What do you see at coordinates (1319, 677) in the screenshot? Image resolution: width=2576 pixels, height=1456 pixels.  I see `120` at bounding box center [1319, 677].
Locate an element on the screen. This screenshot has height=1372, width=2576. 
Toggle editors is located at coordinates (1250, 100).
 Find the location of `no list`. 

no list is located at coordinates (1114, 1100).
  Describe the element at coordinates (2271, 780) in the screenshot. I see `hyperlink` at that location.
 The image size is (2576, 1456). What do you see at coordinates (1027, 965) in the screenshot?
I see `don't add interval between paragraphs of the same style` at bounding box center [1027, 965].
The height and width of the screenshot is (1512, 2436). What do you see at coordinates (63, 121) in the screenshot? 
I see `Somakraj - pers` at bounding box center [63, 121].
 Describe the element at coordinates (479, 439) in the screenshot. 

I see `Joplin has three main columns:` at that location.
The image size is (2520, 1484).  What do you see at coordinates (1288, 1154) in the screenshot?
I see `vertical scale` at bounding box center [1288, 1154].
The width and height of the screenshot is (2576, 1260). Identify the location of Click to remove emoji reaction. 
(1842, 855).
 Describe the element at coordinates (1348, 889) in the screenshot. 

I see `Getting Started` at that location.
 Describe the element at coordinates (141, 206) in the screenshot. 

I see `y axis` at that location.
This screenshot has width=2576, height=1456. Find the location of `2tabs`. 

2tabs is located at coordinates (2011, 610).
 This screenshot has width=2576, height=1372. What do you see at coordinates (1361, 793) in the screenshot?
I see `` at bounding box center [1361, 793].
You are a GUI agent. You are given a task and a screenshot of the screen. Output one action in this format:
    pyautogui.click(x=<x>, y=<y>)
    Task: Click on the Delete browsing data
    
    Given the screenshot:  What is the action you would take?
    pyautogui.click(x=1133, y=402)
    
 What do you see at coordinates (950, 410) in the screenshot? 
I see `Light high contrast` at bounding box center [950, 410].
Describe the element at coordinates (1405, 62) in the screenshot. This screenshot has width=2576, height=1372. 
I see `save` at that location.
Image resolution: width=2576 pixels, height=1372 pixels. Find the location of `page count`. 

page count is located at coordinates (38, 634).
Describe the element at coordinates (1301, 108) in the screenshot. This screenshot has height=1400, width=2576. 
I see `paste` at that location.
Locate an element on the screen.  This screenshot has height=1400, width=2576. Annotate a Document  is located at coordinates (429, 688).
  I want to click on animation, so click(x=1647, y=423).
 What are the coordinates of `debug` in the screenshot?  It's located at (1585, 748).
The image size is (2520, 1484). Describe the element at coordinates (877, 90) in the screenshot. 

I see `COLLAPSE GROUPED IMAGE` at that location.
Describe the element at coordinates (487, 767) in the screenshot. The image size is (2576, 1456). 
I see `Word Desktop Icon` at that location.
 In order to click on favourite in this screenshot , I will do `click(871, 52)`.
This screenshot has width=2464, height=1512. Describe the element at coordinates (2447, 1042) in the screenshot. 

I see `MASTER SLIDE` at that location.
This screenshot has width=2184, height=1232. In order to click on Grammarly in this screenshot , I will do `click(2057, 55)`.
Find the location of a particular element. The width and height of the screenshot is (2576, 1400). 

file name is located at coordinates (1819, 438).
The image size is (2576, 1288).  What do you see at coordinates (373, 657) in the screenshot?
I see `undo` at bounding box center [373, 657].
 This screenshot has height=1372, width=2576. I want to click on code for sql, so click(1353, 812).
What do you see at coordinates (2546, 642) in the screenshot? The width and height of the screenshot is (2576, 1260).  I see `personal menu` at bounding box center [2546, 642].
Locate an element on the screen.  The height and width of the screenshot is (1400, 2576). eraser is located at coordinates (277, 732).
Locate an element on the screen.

→ Written task
Give the records above as a JSON list of strings, one string per line, leaving out blank lines.

→ Output below
[
  "What do you see at coordinates (1319, 677) in the screenshot? Image resolution: width=2576 pixels, height=1456 pixels.  I see `120` at bounding box center [1319, 677].",
  "Locate an element on the screen. This screenshot has height=1372, width=2576. ",
  "Toggle editors is located at coordinates (1250, 100).",
  " Find the location of `no list`. ",
  "no list is located at coordinates (1114, 1100).",
  "  Describe the element at coordinates (2271, 780) in the screenshot. I see `hyperlink` at that location.",
  " The image size is (2576, 1456). What do you see at coordinates (1027, 965) in the screenshot?",
  "I see `don't add interval between paragraphs of the same style` at bounding box center [1027, 965].",
  "The height and width of the screenshot is (1512, 2436). What do you see at coordinates (63, 121) in the screenshot? ",
  "I see `Somakraj - pers` at bounding box center [63, 121].",
  " Describe the element at coordinates (479, 439) in the screenshot. ",
  "I see `Joplin has three main columns:` at that location.",
  "The image size is (2520, 1484).  What do you see at coordinates (1288, 1154) in the screenshot?",
  "I see `vertical scale` at bounding box center [1288, 1154].",
  "The width and height of the screenshot is (2576, 1260). Identify the location of Click to remove emoji reaction. ",
  "(1842, 855).",
  " Describe the element at coordinates (1348, 889) in the screenshot. ",
  "I see `Getting Started` at that location.",
  " Describe the element at coordinates (141, 206) in the screenshot. ",
  "I see `y axis` at that location.",
  "This screenshot has width=2576, height=1456. Find the location of `2tabs`. ",
  "2tabs is located at coordinates (2011, 610).",
  " This screenshot has width=2576, height=1372. What do you see at coordinates (1361, 793) in the screenshot?",
  "I see `` at bounding box center [1361, 793].",
  "You are a GUI agent. You are given a task and a screenshot of the screen. Output one action in this format:",
  "    pyautogui.click(x=<x>, y=<y>)",
  "    Task: Click on the Delete browsing data",
  "    Given the screenshot:  What is the action you would take?",
  "    pyautogui.click(x=1133, y=402)",
  " What do you see at coordinates (950, 410) in the screenshot? ",
  "I see `Light high contrast` at bounding box center [950, 410].",
  "Describe the element at coordinates (1405, 62) in the screenshot. This screenshot has width=2576, height=1372. ",
  "I see `save` at that location.",
  "Image resolution: width=2576 pixels, height=1372 pixels. Find the location of `page count`. ",
  "page count is located at coordinates (38, 634).",
  "Describe the element at coordinates (1301, 108) in the screenshot. This screenshot has height=1400, width=2576. ",
  "I see `paste` at that location.",
  "Locate an element on the screen.  This screenshot has height=1400, width=2576. Annotate a Document  is located at coordinates (429, 688).",
  "  I want to click on animation, so click(x=1647, y=423).",
  " What are the coordinates of `debug` in the screenshot?  It's located at (1585, 748).",
  "The image size is (2520, 1484). Describe the element at coordinates (877, 90) in the screenshot. ",
  "I see `COLLAPSE GROUPED IMAGE` at that location.",
  "Describe the element at coordinates (487, 767) in the screenshot. The image size is (2576, 1456). ",
  "I see `Word Desktop Icon` at that location.",
  " In order to click on favourite in this screenshot , I will do `click(871, 52)`.",
  "This screenshot has width=2464, height=1512. Describe the element at coordinates (2447, 1042) in the screenshot. ",
  "I see `MASTER SLIDE` at that location.",
  "This screenshot has width=2184, height=1232. In order to click on Grammarly in this screenshot , I will do `click(2057, 55)`.",
  "Find the location of a particular element. The width and height of the screenshot is (2576, 1400). ",
  "file name is located at coordinates (1819, 438).",
  "The image size is (2576, 1288).  What do you see at coordinates (373, 657) in the screenshot?",
  "I see `undo` at bounding box center [373, 657].",
  " This screenshot has height=1372, width=2576. I want to click on code for sql, so click(1353, 812).",
  "What do you see at coordinates (2546, 642) in the screenshot? The width and height of the screenshot is (2576, 1260).  I see `personal menu` at bounding box center [2546, 642].",
  "Locate an element on the screen.  The height and width of the screenshot is (1400, 2576). eraser is located at coordinates (277, 732).",
  "Locate an element on the screen."
]